Rewrite the entries from the first line through the line containing "pos(219,209)", with both ends included, and replace "GUI agent" with "UI assistant". Leave everything else unchanged.

.....

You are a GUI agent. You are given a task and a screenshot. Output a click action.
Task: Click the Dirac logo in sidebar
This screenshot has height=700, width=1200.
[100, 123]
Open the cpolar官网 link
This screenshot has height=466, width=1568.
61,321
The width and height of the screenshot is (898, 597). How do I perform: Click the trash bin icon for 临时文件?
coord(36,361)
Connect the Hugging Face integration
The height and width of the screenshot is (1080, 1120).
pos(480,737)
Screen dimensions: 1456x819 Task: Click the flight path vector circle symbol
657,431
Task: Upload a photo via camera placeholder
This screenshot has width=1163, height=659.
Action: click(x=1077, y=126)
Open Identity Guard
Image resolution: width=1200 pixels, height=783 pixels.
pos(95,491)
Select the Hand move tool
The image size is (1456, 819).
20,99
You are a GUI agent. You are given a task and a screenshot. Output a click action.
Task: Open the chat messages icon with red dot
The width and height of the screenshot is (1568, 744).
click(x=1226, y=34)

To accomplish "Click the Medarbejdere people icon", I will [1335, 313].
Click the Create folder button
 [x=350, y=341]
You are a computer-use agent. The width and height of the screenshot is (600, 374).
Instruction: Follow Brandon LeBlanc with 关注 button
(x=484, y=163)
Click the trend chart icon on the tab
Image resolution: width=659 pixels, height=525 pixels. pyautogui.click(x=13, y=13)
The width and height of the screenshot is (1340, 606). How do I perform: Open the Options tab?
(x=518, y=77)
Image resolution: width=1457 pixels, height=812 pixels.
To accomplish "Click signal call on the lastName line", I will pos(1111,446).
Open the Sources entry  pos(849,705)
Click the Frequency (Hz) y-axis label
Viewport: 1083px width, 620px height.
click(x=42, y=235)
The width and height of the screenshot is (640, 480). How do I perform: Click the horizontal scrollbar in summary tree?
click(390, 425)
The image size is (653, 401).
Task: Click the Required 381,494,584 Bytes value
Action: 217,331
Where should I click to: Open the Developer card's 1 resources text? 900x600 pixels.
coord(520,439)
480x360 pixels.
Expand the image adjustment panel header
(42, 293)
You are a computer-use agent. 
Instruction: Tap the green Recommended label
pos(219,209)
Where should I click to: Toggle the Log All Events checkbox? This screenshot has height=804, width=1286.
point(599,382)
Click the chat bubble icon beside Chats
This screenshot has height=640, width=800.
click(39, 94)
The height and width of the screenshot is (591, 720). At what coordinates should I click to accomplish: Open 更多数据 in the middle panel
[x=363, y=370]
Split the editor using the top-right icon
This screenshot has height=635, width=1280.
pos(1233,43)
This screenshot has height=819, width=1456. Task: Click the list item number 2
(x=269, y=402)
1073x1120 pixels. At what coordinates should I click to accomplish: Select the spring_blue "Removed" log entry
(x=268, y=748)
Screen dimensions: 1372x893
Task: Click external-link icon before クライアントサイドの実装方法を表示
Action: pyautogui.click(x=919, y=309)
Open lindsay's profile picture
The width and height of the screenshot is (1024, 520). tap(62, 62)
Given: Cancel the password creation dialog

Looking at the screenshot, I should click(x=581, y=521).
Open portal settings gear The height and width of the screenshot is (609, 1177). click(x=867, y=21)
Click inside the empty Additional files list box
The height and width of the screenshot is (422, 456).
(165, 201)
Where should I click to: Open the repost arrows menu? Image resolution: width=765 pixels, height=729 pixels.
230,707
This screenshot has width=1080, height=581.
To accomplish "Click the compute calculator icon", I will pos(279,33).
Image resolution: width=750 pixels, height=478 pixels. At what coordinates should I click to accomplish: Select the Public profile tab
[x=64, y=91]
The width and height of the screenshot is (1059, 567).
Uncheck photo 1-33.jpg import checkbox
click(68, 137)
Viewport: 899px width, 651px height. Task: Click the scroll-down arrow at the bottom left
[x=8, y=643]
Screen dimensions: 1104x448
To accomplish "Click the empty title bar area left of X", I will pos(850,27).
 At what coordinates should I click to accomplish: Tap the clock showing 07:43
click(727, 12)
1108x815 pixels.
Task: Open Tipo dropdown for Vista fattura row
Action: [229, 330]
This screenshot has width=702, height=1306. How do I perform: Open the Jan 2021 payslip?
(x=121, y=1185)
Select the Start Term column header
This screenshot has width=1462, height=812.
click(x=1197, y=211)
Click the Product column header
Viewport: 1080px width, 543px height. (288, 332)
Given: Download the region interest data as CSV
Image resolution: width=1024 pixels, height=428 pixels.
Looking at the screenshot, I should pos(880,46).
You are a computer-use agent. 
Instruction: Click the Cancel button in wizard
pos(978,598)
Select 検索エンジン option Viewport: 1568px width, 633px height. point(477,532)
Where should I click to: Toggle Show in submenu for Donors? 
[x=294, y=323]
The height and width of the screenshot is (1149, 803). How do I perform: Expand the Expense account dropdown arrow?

.....

## WRITTEN REPLY
You are a UI assistant. You are given a task and a screenshot. Output a click action.
Task: Click the Dirac logo in sidebar
This screenshot has height=700, width=1200.
[100, 123]
Open the cpolar官网 link
This screenshot has height=466, width=1568.
61,321
The width and height of the screenshot is (898, 597). How do I perform: Click the trash bin icon for 临时文件?
coord(36,361)
Connect the Hugging Face integration
The height and width of the screenshot is (1080, 1120).
pos(480,737)
Screen dimensions: 1456x819 Task: Click the flight path vector circle symbol
657,431
Task: Upload a photo via camera placeholder
This screenshot has width=1163, height=659.
Action: click(x=1077, y=126)
Open Identity Guard
Image resolution: width=1200 pixels, height=783 pixels.
pos(95,491)
Select the Hand move tool
The image size is (1456, 819).
20,99
You are a UI assistant. You are given a task and a screenshot. Output a click action.
Task: Open the chat messages icon with red dot
The width and height of the screenshot is (1568, 744).
click(x=1226, y=34)

To accomplish "Click the Medarbejdere people icon", I will [1335, 313].
Click the Create folder button
 [x=350, y=341]
You are a computer-use agent. The width and height of the screenshot is (600, 374).
Instruction: Follow Brandon LeBlanc with 关注 button
(x=484, y=163)
Click the trend chart icon on the tab
Image resolution: width=659 pixels, height=525 pixels. pyautogui.click(x=13, y=13)
The width and height of the screenshot is (1340, 606). How do I perform: Open the Options tab?
(x=518, y=77)
Image resolution: width=1457 pixels, height=812 pixels.
To accomplish "Click signal call on the lastName line", I will pos(1111,446).
Open the Sources entry  pos(849,705)
Click the Frequency (Hz) y-axis label
Viewport: 1083px width, 620px height.
click(x=42, y=235)
The width and height of the screenshot is (640, 480). How do I perform: Click the horizontal scrollbar in summary tree?
click(390, 425)
The image size is (653, 401).
Task: Click the Required 381,494,584 Bytes value
Action: 217,331
Where should I click to: Open the Developer card's 1 resources text? 900x600 pixels.
coord(520,439)
480x360 pixels.
Expand the image adjustment panel header
(42, 293)
You are a computer-use agent. 
Instruction: Tap the green Recommended label
pos(219,209)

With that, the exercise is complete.